在另一优选例中,所述的禾本科植物选自:水稻、玉米、小麦、大麦、燕麦、黑麦、高粱。
在另一优选例中,所述的茄科植物选自:番茄、马铃薯、茄子、辣椒、烟草、枸杞。
在另一优选例中,所述的SlZFP2多肽选自下组:(a)如SEQ ID NO:2氨基酸序列的多肽;(b)将SEQ ID NO:2氨基酸序列经过一个或多个(如1-20个;较佳地1-10;更佳地1-5个)氨基酸残基的取代、缺失或添加而形成的,且具有(a)多肽功能的由(a)衍生的多肽;或(c)与(a)限定的多肽序列有80%以上(较佳地85%以上,更佳地90%以上,如95%,98%,99%)同源性且具有(a)多肽功能的由(a)衍生的多肽。

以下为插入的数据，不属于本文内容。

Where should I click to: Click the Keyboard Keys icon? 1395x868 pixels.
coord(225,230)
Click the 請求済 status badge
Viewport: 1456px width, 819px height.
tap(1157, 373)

在另一优选例中,所述方法包括:提高植物中SlZFP2多肽的表达;从而:促进植物开花时间提前;推迟植物果实成熟时间;增加植物分枝或分蘖的数量;增加植物(较佳地为果浆类植物)果实中类胡萝卜素和/或番茄红素含量;降低植物植株的高度;降低植物种子的重量和/或减少植物种子数量(包括使植物不产生种子);和/或促进植物叶片变小。

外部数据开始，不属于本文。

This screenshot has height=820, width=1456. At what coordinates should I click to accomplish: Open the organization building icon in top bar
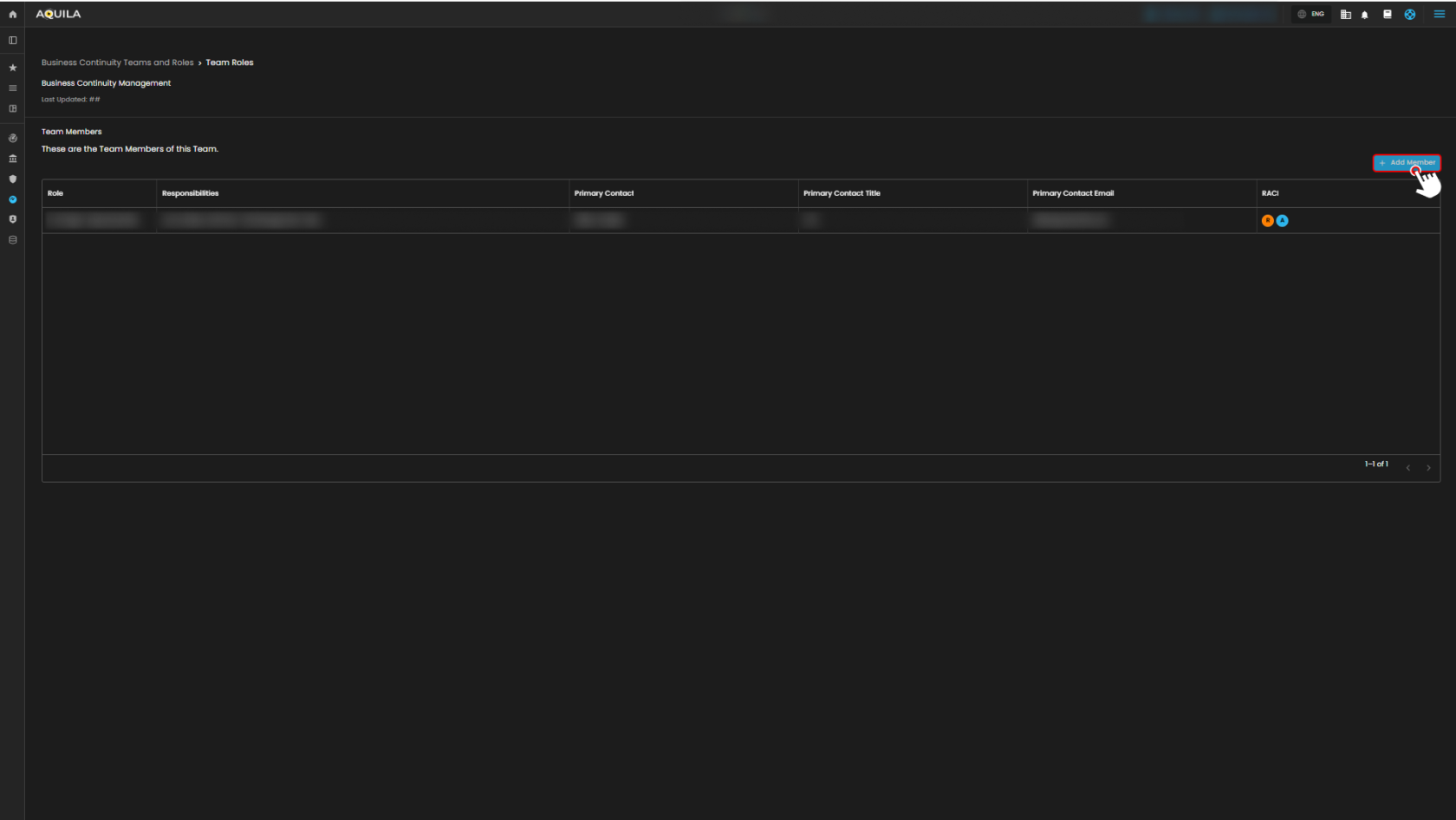pyautogui.click(x=1345, y=14)
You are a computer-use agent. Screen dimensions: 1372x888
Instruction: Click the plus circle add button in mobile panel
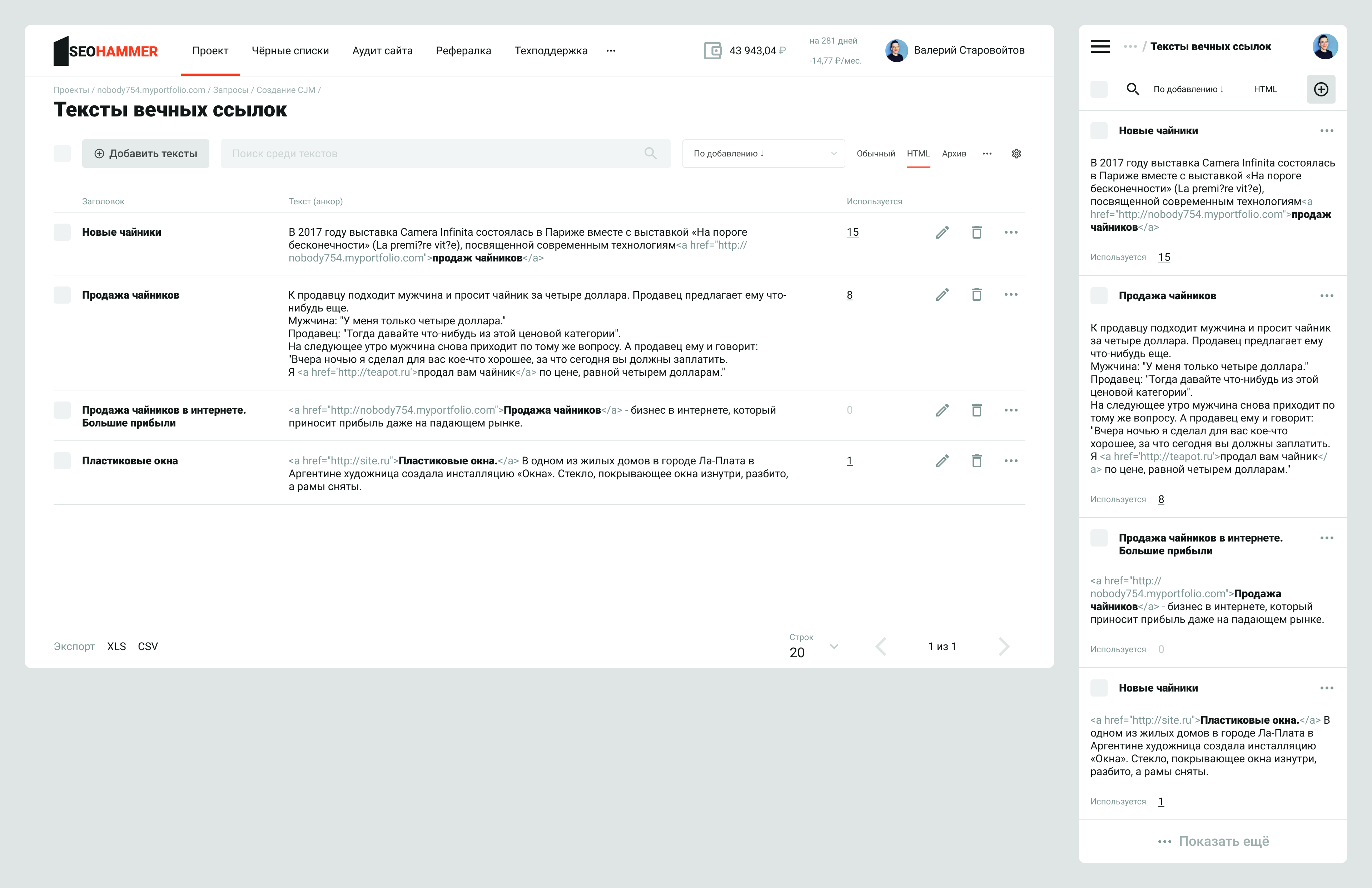coord(1321,89)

在另一优选例中,所述的方法包括:将编码SlZFP2多肽的多核苷酸转入植物(如细胞、组织、器官或种子),获得转化入所述多核苷酸的植物(如细胞、组织、器官或种子)。
在另一优选例中,所述的编码SlZFP2多肽的多核苷酸的序列如SEQ ID NO: 1,或是SEQ ID NO:1的简并的核苷酸序列,或是编码的多肽与SEQ ID NO:1所编码的多肽功能相同的核苷酸变异体。

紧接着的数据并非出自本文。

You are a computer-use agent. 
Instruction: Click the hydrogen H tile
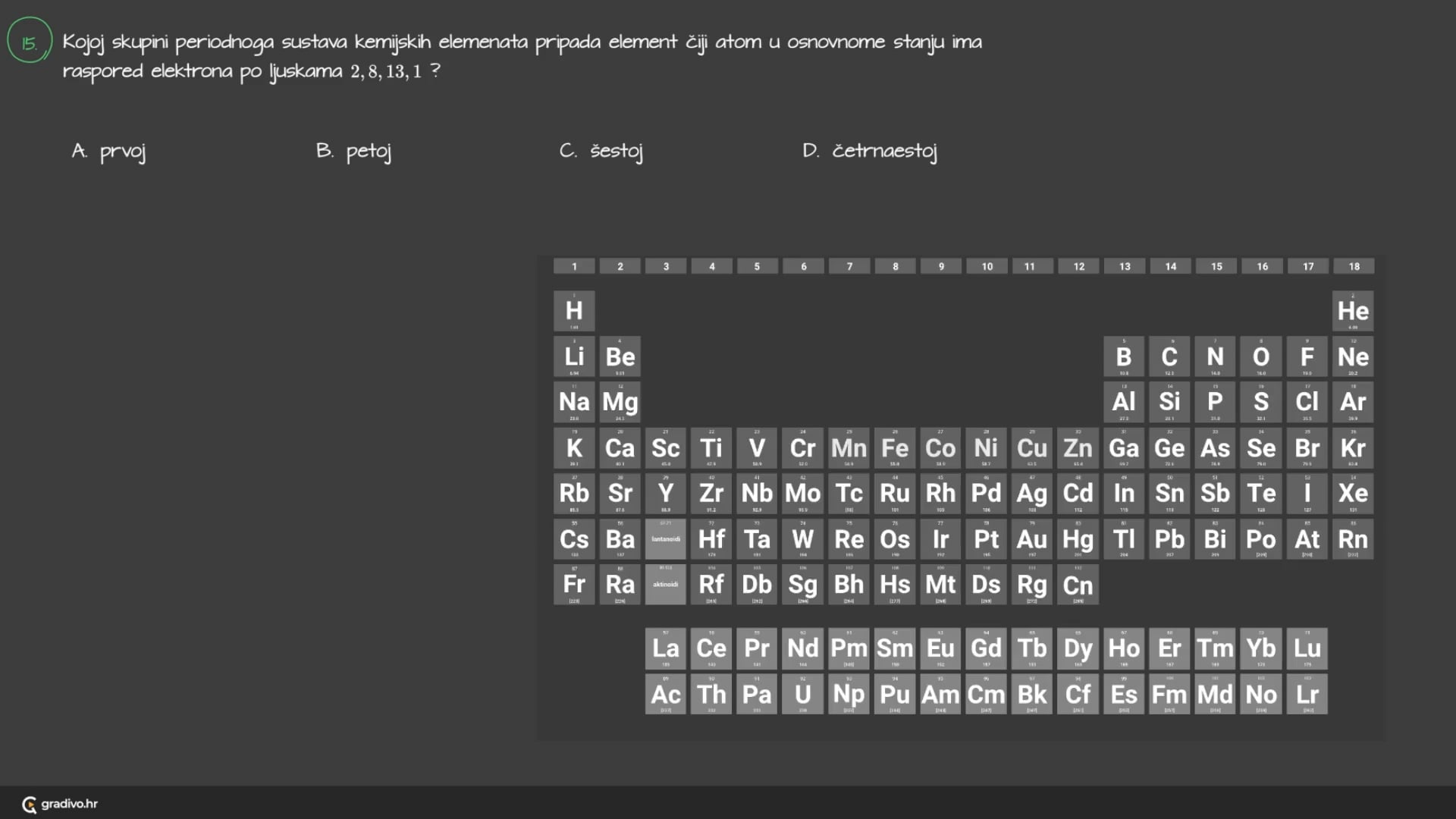(574, 311)
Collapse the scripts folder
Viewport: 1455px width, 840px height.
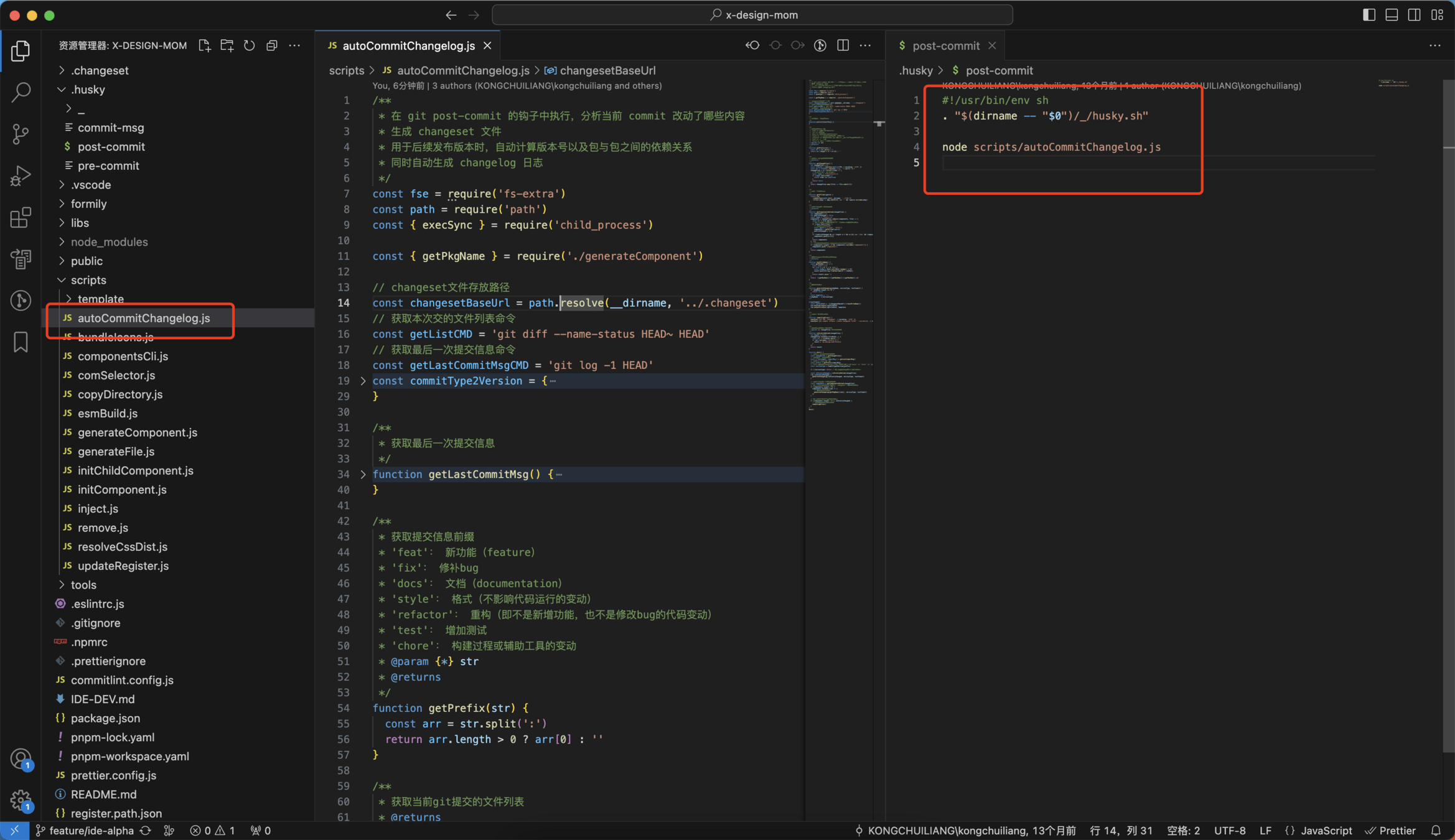point(88,280)
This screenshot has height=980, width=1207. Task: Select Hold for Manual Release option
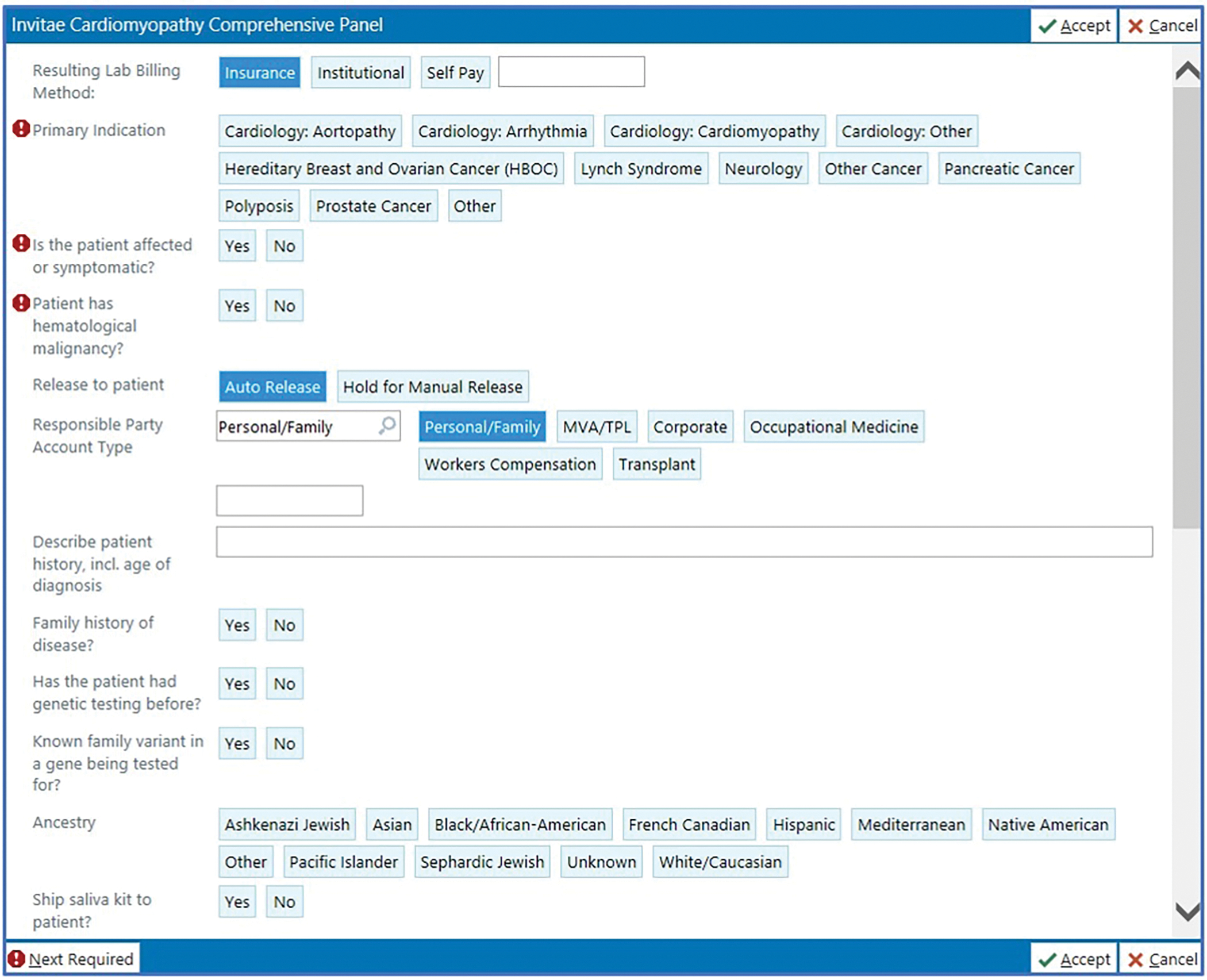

在另一优选例中,将编码SlZFP2多肽的多核苷酸转入植物的方法包括:
(S1)提供携带表达载体的农杆菌,所述的表达载体含有多核苷酸,其编码SlZFP2蛋白;
(S2)将植物的细胞或组织或器官与步骤(S1)中的农杆菌接触,从而使所述的多核苷酸转入植物细胞、组织、器官或种子。
在另一优选例中,所述方法还包括:
(S3)选择出转入了所述的多核苷酸的植物细胞、组织、器官或种子;和
(S4)将步骤(S3)中的植物细胞、组织、器官或种子再生成植物。
在另一优选例中,所述的方法包括:
(S1)提供携带表达载体的农杆菌,所述的表达载体含有多核苷酸,其编码SlZFP2多肽;
(S2)将植物的细胞或组织或器官与步骤(S1)中的农杆菌接触,从而使所述的多核苷酸转入植物细胞、组织、器官或种子。
在另一优选例中,所述方法包括:降低植物中SlZFP2多肽的表达,从而:
减少植物分枝或分蘖的数量;和/或
降低植物(较佳地为果浆类植物)果实中类胡萝卜素和/或番茄红素含量。
在另一优选例中,所述降低植物中SlZFP2多肽的表达包括:
将干扰所述SlZFP2多肽的编码序列表达的干扰分子转入植物细胞、组织、器官或种子,从而下调植物中SlZFP2多肽的表达。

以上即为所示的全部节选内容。